Deportations also have a devastating effect on people who are “only” witnesses to these coercive measures, even if they are not personally affected at all. Particularly vulnerable refugees who, after persecution, strenuous flight and frequent threats to their livelihood in refugee camps, witness these mostly nightly robbery measures. children or people who have no safe status themselves (e.g. Duldung, persons obliged to leave) see such deportations of neighbors or acquaintances.

"When I came to the psychosocial treatment center and some of my clients were waiting for me unannounced, I knew exactly that they had been deported back to their facility during the night.” -  a psychological councellor is telling his experiance.

Anyone who accompanies people with an unsafe residence status (e.g. Duldung) for a long time will experience again and again how dramatic the nights are for them. Every time a car makes a sound, they startle, rush to the window and stare for a long time to see if they are not seeing a police car. You cannot go back to sleep for hours and are completely tired during the day. After months, such people - even if they are not deported - are worn down, unable to act and become unable to work. This puts them in even greater uncertainty and hopelessness, with the risk of losing the last bit of hope for a safe stay in their panic. Some then become paradoxical actions, such as to flee to another European country, even if it hurts them even more.

In any case, deportation always means stress, sometimes with an extreme vegetative reaction. If the stay is endangered or at least unsafe over a longer period of time, there is usually an excessive increase in blood pressure, cardiovascular diseases and / or a metabolic syndrome. After a dramatic deportation from Rheinland-Pfalz to Kosovo, the 40-year-old mother of a larger Roma family from Kosovo suffered such a massive brain hemorrhage after a hypertensive crisis shortly after the deportation that she died of it. The connection with the deportation was obvious, but hardly verifiable. Nevertheless, the authorities had a look after a support campaign and allowed the rest of the family to enter with several school children.

Suicide

In desperation to lose the last hope for a secure existence in Germany or another European country, quite a few people become suicidal. Nevertheless, there are still relatively few people who are more grateful to convert their despair and depression into such an act of suicide. But you shouldn't overlook how many authorities or politicians overlook the fact that many of these people suffer from constant insecurity and later tend to change their personality.

Children and adolescents

The suffering of children and adolescents after deportation is particularly often misunderstood. They usually suffer silently, they often act strong and unimpressed, especially when their parents react particularly helplessly to the precarious situation. However, their parentification is then reflected in later years, e.g. in puberty or as young adults, they either become very hyperactive, give up any responsibility, react with resignation, destructive, self-damaging behavior, become drug addicts or become significantly depressed. Some also react with a delayed trauma reaction or even develop a post-traumatic stress disorder. Children can rarely get help and support early on; you have to actively approach them before they can open up to an adult.

Human dignity

In many cases of deportation, Article 1 of our Basic Law is violated in favor of an abstract conformity with the rules. "Human dignity is inviolable. Respecting and protecting them is the obligation of all state violence. "

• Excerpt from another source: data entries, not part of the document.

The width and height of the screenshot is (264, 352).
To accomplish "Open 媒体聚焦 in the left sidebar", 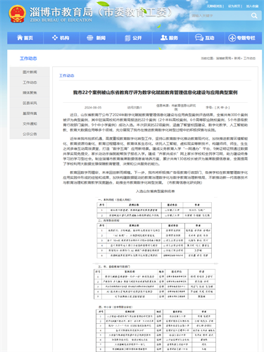I will pos(30,93).
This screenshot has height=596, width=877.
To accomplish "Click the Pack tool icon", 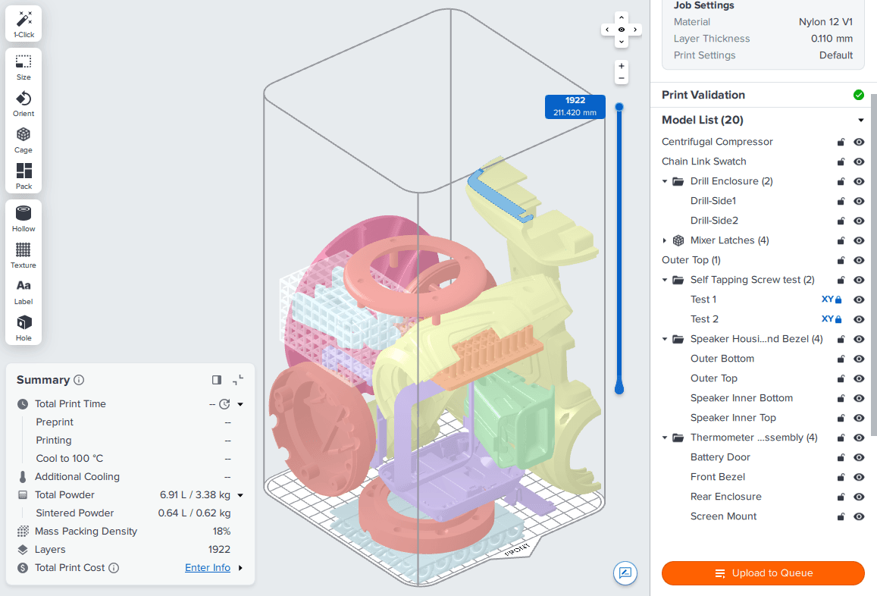I will click(x=23, y=175).
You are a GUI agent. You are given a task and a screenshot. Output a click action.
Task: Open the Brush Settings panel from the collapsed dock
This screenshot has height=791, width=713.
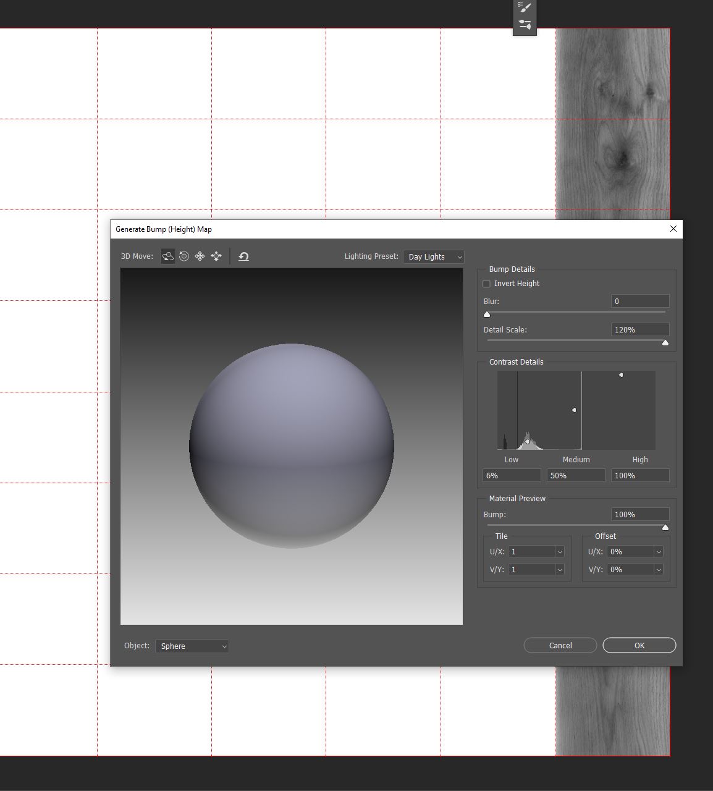[525, 25]
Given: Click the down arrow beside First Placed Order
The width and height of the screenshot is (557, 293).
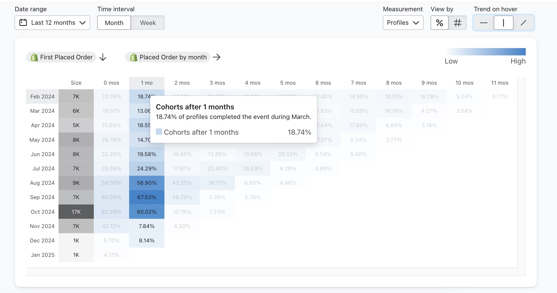Looking at the screenshot, I should (103, 57).
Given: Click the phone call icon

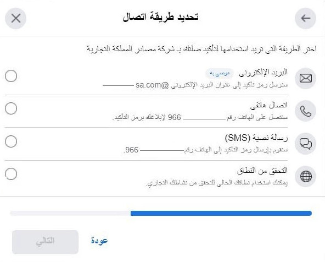Looking at the screenshot, I should click(305, 111).
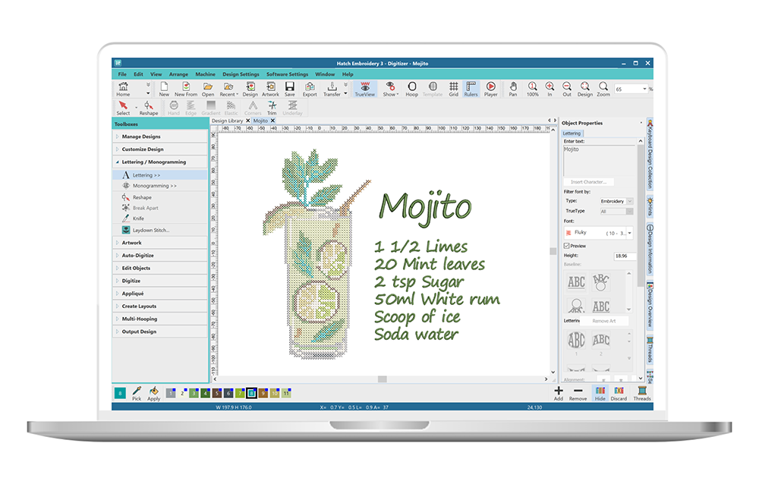Open the Threads panel button

[x=642, y=392]
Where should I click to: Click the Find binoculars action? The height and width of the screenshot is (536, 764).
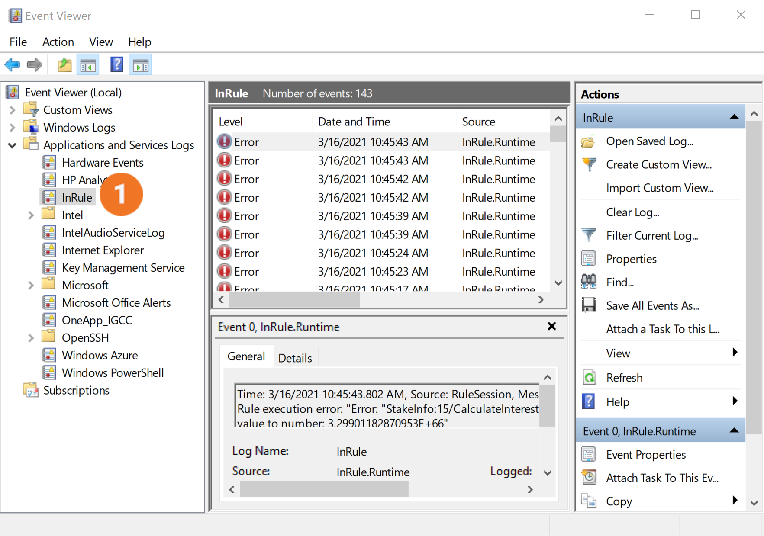[619, 282]
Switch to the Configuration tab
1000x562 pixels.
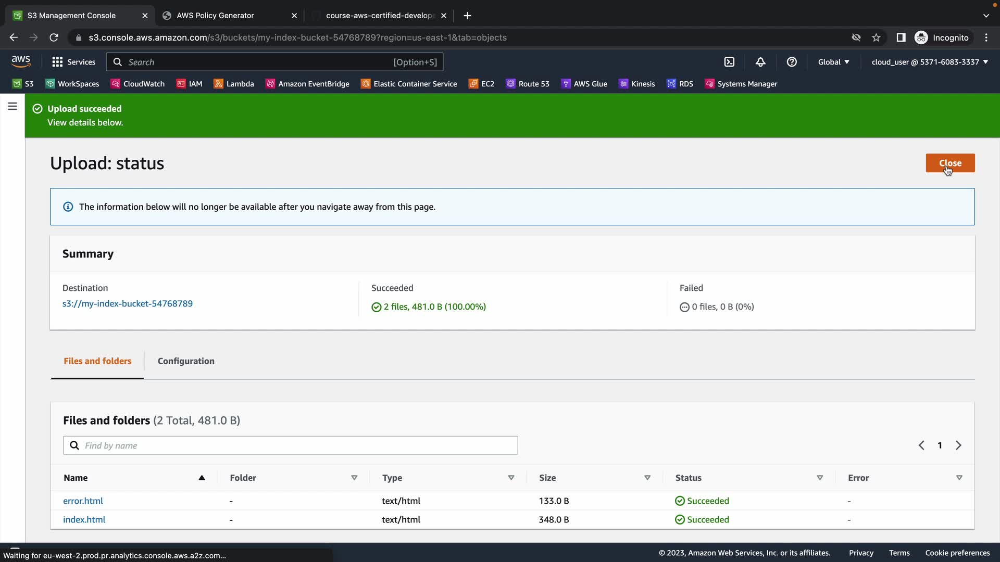[x=186, y=361]
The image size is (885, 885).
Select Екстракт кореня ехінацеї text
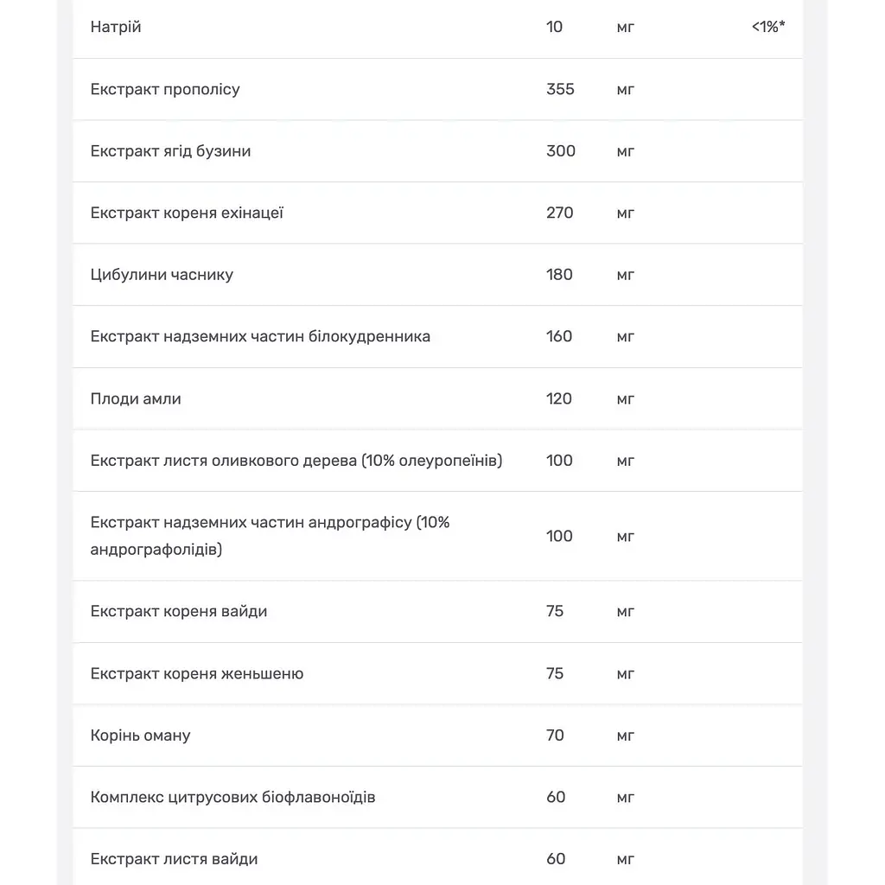coord(187,213)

As people in an open democratic civil society, we have to keep defending this obligation. It is important to prevent such acts of violence by state organs as preventively as possible, if necessary also with a rule violation.

Healthcare workers have a growing responsibility to face the recent tightening of laws. The authorities are ruling out more and more options to bring the health of those affected to bear as an obstacle to deportation.

Under no circumstances should we accept the current tightened deportation practice in silence, but rather vigorously combat it.

Image: Bildwerk Rostock. Refugees around documented how a man passed out during a deportation. Summer 2018.